╭──
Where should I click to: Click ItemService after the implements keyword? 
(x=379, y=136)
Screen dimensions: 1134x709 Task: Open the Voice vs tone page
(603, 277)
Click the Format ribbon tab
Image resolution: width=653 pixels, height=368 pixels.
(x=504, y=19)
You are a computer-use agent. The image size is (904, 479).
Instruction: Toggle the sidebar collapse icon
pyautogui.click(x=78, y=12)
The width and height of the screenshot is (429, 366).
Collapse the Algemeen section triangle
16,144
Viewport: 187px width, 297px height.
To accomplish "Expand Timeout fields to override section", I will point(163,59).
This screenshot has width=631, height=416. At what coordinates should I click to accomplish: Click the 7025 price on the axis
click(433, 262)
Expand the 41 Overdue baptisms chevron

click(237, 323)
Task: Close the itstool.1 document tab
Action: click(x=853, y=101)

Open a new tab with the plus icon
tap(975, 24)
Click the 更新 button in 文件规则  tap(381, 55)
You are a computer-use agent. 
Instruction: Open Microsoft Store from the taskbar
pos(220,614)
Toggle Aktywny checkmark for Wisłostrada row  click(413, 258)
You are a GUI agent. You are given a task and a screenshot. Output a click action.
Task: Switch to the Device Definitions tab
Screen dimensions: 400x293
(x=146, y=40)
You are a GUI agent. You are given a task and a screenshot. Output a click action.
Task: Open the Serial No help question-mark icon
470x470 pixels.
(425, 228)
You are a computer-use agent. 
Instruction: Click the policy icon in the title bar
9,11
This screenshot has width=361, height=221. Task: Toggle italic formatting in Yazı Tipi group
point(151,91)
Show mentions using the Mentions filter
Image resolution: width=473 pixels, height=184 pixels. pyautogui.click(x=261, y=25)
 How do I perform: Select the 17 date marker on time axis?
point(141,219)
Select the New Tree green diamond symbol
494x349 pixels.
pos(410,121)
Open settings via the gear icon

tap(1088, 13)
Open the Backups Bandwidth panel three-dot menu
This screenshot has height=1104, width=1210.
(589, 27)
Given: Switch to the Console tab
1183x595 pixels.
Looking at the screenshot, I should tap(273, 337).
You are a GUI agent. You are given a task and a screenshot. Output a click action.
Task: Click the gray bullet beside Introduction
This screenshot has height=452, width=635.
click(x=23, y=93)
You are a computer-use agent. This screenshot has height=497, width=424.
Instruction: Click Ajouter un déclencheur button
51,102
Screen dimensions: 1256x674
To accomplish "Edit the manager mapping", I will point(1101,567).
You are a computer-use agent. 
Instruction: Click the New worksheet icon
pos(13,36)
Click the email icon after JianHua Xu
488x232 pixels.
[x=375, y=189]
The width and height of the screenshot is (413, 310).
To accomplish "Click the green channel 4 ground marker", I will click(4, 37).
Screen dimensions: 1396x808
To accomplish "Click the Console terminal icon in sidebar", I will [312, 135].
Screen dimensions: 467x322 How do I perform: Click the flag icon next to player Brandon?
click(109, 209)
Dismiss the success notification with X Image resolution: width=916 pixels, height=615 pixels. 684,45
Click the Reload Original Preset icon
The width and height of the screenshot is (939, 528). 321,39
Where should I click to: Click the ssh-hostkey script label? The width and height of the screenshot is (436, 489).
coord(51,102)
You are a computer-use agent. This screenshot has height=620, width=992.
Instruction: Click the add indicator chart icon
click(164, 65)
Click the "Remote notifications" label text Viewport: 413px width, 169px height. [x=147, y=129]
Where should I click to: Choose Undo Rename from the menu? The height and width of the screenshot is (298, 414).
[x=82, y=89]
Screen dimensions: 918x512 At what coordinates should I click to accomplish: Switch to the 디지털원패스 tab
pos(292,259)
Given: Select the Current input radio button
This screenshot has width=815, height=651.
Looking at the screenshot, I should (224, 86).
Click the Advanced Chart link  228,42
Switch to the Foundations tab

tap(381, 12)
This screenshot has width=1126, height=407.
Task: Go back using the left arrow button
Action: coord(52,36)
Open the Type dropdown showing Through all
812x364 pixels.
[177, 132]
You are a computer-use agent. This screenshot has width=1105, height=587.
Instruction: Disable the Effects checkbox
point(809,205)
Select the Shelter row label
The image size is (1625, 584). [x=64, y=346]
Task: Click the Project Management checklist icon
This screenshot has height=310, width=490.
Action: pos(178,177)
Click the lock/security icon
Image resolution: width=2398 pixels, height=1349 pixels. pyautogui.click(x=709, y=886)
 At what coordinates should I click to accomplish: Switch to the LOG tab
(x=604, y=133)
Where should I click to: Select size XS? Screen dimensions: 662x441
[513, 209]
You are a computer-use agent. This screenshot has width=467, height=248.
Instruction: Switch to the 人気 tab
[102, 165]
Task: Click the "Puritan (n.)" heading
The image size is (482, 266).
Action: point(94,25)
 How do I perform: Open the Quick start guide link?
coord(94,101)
╰──
→ TASK PROMPT
When a line in the data contains "computer", return it as written.

→ RESULT
You are a computer-use agent. The image size is (904, 479).
You are a computer-use agent. 
You are a computer-use agent. 
You are a computer-use agent. This screenshot has height=497, width=424.
You are a computer-use agent. 
You are a computer-use agent. This screenshot has height=620, width=992.
You are a computer-use agent. This screenshot has width=1105, height=587.
You are a computer-use agent. This screenshot has width=467, height=248.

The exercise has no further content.